The nominee had to be confirmed by an absolute majority of 226 votes in the State Duma. The deputies were of no mind to oblige. The constitution’s Article 111 stated that if they rejected the president three times in the two weeks allowed, he was to disband the house and call a parliamentary election. Were there to be an initial turndown, it did not lay down whether he was free to resubmit the name of his preferred candidate. After Kiriyenko took only 143 votes on April 10, Yeltsin unflinchingly asserted that right and renominated him; in the second ballot, on April 17, Kiriyenko sank to 115 votes. Yeltsin pulled out all the stops on a third try.

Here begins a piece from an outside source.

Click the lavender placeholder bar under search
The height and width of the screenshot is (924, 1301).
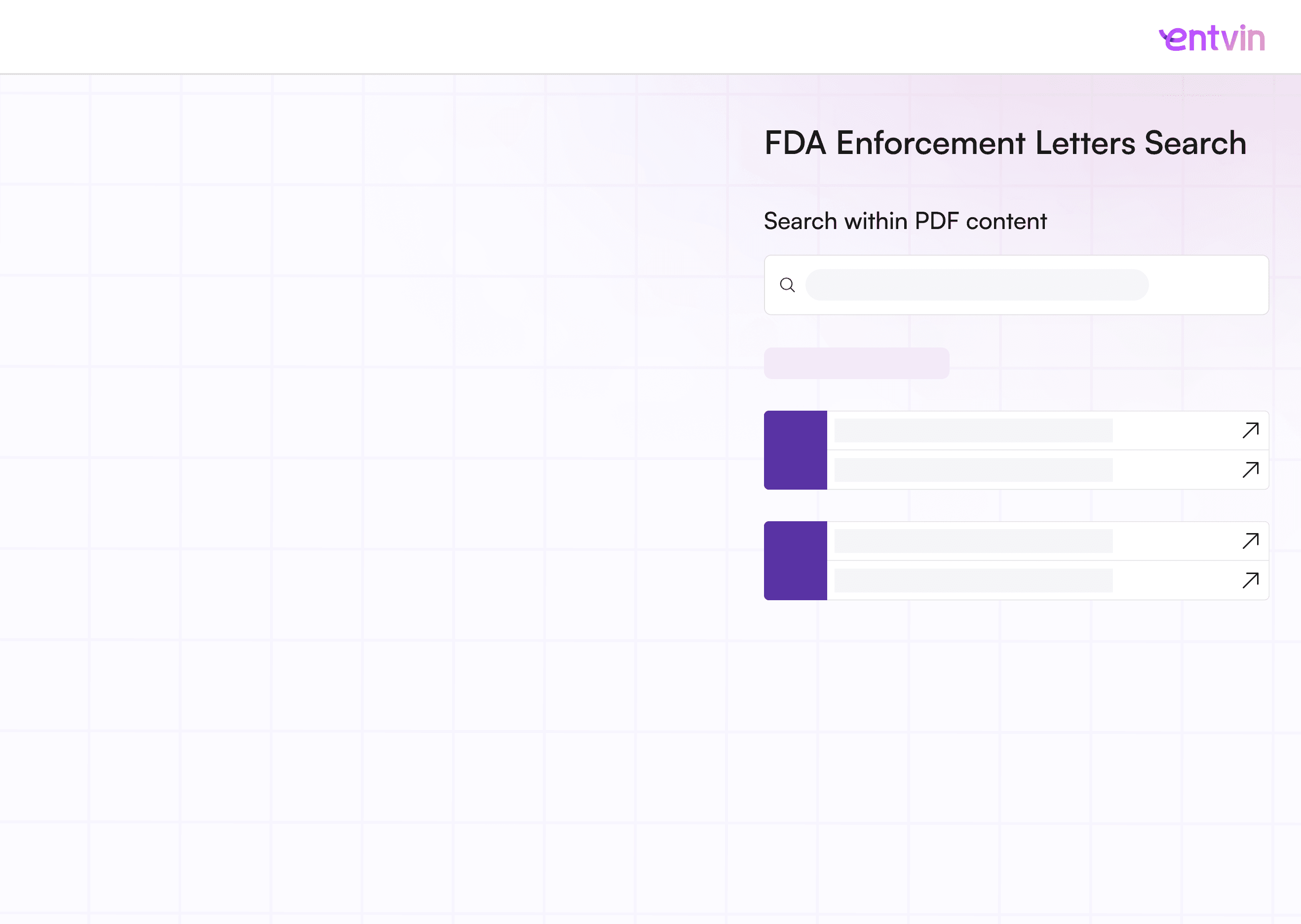pyautogui.click(x=856, y=363)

He hosted a roundtable for politicians in Catherine’s Hall of Kremlin Building No. 1, importuned leaders of the Duma factions, and got the Federation Council to sanction Kiriyenko. Vladimir Zhirinovskii of the nationalistic LDPR, with the third largest bloc of Duma votes, swung them to Yeltsin and Kiriyenko—to ensure political stability, he said (“A bad government is better than no government”), and for pecuniary benefit, it was widely believed.11 Nikolai Ryzhkov, Yeltsin’s old foe and now the kingpin of a small socialistic caucus, helped by rationalizing a positive vote as a strike “against the destruction of the Duma.” The Duma speaker, Gennadii Seleznëv of the KPRF, came out solidly in the affirmative and warned that dissolving the Duma for the first time ever would endanger the unity of Russia. “The president,” he said for good measure, “is tightening the screws on us and we have no alternative.”12 Seleznëv got the chamber to conduct the third ballot anonymously, enabling many communists and others to elude party discipline. Unpopular though Yeltsin was, he was able to play on fears by rank-and-file deputies that in a new election they might not secure nominations and seats, would have to campaign without their Duma office base, and would be blamed for economic side effects. As icing on the cake, Yeltsin went on television to say he had asked Pavel Borodin of the Presidential Business Department “to tend to the deputies’ problems” if they took a “constructive” approach to the confirmation vote—the problems being those of housing and perks. “One can only guess whether this should have been understood as responding to their material needs or as classic bribery.”13
The Duma knuckled under on April 24. When the division bells rang, 251 deputies voted to confirm Kiriyenko as head of government.14 Yeltsin showed him around his new office in the Russian White House. For them both, it was all downhill from here.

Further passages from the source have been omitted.